**AIM OF THE TASK**
From the line with "279 (273, 583)" to the line with "Website (71, 1679)", retype every line exactly, including those two, and leave out the rest of the data below.
START DATA SHOWN
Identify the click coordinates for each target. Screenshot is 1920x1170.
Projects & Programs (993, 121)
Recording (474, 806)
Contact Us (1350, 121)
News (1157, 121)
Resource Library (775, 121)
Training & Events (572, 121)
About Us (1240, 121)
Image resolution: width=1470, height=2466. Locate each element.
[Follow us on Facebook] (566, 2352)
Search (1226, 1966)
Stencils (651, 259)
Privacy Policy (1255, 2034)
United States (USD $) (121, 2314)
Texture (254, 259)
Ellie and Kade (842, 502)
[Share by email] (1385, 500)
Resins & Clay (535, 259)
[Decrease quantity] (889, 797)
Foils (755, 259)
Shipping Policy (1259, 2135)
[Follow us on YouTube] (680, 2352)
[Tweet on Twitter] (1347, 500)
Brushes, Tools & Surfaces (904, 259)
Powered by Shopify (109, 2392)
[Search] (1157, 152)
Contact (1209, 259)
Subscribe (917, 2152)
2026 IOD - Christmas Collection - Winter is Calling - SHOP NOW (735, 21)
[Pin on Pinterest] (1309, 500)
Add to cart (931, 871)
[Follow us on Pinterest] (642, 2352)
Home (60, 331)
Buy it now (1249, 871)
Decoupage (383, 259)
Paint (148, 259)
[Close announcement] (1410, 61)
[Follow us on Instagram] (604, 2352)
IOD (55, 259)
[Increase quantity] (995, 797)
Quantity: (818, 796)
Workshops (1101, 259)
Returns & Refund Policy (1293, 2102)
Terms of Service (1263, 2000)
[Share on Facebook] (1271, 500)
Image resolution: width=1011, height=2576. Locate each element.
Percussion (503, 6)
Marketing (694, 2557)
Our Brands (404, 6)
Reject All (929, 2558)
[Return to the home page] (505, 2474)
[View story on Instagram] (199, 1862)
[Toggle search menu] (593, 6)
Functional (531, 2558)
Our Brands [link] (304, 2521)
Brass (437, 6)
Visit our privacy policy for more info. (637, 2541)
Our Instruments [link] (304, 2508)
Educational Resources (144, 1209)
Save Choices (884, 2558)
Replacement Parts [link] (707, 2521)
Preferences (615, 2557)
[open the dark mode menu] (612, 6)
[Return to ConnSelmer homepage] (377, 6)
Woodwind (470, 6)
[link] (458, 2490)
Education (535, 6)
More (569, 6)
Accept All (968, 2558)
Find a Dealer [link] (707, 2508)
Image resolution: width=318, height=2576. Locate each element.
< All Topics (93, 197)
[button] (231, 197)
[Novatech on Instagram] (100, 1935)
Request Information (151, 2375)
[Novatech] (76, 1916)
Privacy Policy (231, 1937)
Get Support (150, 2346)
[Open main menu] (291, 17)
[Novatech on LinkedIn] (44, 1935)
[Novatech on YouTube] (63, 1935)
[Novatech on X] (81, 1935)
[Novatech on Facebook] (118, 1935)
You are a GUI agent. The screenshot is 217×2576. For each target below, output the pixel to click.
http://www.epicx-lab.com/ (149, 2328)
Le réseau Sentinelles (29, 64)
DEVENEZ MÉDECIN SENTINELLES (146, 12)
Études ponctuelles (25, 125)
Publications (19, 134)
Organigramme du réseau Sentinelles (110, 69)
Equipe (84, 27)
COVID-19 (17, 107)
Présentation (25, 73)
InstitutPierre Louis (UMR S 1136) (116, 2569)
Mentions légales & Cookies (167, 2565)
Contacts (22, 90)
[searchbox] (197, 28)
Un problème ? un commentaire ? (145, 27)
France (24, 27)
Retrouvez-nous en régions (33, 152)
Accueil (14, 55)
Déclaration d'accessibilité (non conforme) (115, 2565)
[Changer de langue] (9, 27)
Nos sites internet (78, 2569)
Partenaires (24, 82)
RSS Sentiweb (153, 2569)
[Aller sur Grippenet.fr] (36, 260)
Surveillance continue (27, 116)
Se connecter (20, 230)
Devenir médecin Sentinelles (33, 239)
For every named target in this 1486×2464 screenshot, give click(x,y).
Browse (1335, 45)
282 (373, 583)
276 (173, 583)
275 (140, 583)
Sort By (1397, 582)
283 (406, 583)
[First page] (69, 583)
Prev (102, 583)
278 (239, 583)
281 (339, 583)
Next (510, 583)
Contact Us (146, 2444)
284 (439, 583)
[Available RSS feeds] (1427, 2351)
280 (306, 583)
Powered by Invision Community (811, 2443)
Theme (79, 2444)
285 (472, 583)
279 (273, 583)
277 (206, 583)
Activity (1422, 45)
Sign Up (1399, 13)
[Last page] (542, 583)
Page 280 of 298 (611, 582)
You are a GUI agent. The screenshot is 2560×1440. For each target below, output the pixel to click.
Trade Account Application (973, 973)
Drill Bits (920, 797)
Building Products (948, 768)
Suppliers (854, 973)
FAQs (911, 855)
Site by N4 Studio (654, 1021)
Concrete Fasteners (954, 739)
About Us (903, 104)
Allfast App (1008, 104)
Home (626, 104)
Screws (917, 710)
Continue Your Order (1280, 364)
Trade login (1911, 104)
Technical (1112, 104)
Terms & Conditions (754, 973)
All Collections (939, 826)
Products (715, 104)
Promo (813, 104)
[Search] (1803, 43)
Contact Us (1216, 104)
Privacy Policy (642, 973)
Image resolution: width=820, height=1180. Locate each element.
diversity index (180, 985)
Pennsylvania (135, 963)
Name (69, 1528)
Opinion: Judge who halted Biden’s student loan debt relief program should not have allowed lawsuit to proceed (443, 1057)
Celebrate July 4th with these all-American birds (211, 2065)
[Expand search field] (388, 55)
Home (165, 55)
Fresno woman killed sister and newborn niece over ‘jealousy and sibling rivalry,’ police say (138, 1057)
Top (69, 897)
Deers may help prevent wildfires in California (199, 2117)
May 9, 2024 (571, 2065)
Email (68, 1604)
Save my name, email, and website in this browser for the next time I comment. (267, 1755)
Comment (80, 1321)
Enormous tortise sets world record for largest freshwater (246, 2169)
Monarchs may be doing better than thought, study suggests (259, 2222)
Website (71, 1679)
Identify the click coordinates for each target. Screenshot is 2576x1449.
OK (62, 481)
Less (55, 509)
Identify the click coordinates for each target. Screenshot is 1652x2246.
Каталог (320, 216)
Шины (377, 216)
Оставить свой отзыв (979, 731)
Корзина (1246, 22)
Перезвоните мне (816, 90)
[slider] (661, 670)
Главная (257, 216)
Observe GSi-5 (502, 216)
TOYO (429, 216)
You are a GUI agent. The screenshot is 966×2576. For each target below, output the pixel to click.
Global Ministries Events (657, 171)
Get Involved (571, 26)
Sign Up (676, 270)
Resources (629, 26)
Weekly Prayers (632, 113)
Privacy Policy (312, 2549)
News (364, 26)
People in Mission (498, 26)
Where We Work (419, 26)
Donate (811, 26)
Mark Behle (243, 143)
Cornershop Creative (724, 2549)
END DATA SHOWN
**OUTPUT FOR THIS TASK**
279 (273, 583)
277 (206, 583)
Activity (1422, 45)
Sign Up (1399, 13)
[Last page] (542, 583)
Page 280 of 298 (611, 582)
You are a GUI agent. The screenshot is 2560×1440. For each target below, output the pixel to click.
Trade Account Application (973, 973)
Drill Bits (920, 797)
Building Products (948, 768)
Suppliers (854, 973)
FAQs (911, 855)
Site by N4 Studio (654, 1021)
Concrete Fasteners (954, 739)
About Us (903, 104)
Allfast App (1008, 104)
Home (626, 104)
Screws (917, 710)
Continue Your Order (1280, 364)
Trade login (1911, 104)
Technical (1112, 104)
Terms & Conditions (754, 973)
All Collections (939, 826)
Products (715, 104)
Promo (813, 104)
[Search] (1803, 43)
Contact Us (1216, 104)
Privacy Policy (642, 973)
Image resolution: width=820, height=1180. Locate each element.
diversity index (180, 985)
Pennsylvania (135, 963)
Name (69, 1528)
Opinion: Judge who halted Biden’s student loan debt relief program should not have allowed lawsuit to proceed (443, 1057)
Celebrate July 4th with these all-American birds (211, 2065)
[Expand search field] (388, 55)
Home (165, 55)
Fresno woman killed sister and newborn niece over ‘jealousy and sibling rivalry,’ police say (138, 1057)
Top (69, 897)
Deers may help prevent wildfires in California (199, 2117)
May 9, 2024 (571, 2065)
Email (68, 1604)
Save my name, email, and website in this browser for the next time I comment. (267, 1755)
Comment (80, 1321)
Enormous tortise sets world record for largest freshwater (246, 2169)
Monarchs may be doing better than thought, study suggests (259, 2222)
Website (71, 1679)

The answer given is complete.